Listing:
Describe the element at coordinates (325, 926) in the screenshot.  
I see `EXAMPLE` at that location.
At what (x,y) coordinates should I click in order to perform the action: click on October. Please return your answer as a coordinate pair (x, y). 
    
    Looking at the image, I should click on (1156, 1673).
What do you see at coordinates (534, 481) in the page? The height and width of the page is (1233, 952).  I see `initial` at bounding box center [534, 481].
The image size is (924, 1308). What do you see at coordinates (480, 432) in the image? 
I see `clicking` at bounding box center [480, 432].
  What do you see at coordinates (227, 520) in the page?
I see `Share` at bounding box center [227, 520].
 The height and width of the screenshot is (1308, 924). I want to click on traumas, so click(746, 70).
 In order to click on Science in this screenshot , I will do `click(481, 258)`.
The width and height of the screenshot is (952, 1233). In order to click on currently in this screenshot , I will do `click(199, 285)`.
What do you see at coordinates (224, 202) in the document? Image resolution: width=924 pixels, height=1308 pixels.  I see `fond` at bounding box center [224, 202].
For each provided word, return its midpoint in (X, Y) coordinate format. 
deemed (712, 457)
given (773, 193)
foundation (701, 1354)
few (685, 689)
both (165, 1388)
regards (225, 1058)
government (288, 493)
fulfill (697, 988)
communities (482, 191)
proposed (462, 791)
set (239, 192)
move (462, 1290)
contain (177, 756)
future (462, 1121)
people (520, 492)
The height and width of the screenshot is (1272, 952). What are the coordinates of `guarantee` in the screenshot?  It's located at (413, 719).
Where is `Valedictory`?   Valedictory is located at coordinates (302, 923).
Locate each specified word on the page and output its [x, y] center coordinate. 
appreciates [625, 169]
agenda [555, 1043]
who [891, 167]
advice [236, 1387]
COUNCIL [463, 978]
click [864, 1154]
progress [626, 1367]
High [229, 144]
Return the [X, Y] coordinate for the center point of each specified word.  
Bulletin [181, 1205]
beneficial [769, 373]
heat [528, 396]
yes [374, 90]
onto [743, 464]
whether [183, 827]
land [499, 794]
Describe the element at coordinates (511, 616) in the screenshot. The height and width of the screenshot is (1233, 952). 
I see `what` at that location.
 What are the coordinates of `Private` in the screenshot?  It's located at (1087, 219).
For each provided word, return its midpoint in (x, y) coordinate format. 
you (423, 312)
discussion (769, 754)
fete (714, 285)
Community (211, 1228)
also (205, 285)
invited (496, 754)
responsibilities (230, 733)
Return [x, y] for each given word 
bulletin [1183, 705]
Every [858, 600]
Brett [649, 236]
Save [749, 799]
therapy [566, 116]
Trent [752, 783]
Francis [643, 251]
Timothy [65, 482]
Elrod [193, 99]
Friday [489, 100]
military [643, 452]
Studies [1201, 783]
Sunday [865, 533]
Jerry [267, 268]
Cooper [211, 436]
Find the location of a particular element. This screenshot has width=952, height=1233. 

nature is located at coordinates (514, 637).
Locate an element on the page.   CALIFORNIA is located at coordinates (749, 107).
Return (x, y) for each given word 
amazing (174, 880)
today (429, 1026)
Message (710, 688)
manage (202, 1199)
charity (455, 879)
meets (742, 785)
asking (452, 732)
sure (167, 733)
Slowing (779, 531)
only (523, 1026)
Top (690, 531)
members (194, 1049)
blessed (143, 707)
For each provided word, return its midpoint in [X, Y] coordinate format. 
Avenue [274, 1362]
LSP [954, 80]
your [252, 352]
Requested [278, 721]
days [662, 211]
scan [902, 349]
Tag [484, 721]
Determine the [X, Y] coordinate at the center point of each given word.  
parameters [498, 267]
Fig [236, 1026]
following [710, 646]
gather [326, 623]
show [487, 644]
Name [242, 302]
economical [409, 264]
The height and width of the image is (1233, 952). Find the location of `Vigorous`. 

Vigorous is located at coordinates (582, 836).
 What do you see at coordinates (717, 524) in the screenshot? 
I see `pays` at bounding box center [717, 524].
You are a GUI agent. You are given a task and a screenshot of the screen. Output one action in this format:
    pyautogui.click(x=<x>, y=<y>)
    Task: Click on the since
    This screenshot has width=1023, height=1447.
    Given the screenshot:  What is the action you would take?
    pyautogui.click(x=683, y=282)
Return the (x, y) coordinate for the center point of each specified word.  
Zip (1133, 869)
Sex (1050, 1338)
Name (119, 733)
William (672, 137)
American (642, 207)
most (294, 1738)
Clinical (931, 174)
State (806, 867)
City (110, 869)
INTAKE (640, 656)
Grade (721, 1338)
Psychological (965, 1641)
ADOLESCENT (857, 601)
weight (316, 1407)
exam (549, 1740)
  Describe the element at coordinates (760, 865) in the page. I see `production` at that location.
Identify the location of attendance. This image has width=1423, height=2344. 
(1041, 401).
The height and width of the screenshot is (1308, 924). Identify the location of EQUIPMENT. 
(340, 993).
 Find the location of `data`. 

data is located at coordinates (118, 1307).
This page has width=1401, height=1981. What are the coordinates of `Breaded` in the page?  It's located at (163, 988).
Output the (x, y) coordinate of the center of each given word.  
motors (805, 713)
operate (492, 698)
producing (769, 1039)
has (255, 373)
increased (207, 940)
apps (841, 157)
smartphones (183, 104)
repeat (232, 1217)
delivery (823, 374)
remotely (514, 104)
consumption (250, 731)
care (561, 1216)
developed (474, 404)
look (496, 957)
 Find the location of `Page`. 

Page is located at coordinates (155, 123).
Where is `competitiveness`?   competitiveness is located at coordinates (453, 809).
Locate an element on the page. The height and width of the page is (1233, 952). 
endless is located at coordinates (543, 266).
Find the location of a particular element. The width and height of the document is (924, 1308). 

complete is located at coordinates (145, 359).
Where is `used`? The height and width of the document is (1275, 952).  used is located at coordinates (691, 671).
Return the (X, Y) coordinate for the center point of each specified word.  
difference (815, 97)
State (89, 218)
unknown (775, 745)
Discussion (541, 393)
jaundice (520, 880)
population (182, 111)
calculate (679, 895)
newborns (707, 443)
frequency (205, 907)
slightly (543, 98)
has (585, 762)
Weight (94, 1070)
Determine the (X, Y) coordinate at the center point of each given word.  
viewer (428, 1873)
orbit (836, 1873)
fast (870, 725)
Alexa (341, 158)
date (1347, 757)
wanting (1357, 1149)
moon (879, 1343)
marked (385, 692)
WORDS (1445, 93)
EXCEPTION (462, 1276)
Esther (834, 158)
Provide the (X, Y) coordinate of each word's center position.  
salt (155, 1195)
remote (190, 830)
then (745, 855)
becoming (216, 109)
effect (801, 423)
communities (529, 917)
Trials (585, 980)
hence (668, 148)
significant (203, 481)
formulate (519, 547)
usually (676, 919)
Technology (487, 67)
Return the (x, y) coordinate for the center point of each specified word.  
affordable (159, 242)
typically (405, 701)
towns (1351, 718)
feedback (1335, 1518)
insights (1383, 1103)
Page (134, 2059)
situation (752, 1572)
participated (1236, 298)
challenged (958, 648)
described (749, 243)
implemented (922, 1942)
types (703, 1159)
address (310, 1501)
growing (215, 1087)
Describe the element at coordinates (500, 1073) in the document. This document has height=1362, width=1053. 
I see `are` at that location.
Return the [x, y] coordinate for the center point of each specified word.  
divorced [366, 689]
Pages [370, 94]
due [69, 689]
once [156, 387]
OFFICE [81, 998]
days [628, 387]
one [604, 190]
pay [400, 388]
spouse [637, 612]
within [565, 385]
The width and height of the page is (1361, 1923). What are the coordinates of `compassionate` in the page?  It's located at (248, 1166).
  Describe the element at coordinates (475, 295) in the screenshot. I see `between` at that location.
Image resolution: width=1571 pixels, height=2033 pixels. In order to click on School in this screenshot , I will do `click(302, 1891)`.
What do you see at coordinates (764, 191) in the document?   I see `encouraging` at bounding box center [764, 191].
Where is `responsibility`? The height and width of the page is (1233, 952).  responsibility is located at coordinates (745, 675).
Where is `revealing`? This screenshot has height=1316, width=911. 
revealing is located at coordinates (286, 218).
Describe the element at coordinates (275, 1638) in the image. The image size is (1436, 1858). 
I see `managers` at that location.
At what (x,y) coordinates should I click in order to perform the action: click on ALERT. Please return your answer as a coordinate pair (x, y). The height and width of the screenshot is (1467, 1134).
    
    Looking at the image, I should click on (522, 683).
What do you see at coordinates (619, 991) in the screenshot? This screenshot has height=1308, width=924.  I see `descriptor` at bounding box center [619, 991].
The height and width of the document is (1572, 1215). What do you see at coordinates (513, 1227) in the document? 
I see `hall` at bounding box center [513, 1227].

Written task:
Recast everything from the line containing "Jerry [267, 268]" down to the line containing "coordinates (749, 107)." in the data above as a JSON list of strings, one string per line, leaving out blank lines.

Result for this exercise:
[
  "Jerry [267, 268]",
  "Cooper [211, 436]",
  "Find the location of a particular element. This screenshot has width=952, height=1233. ",
  "nature is located at coordinates (514, 637).",
  "Locate an element on the page.   CALIFORNIA is located at coordinates (749, 107)."
]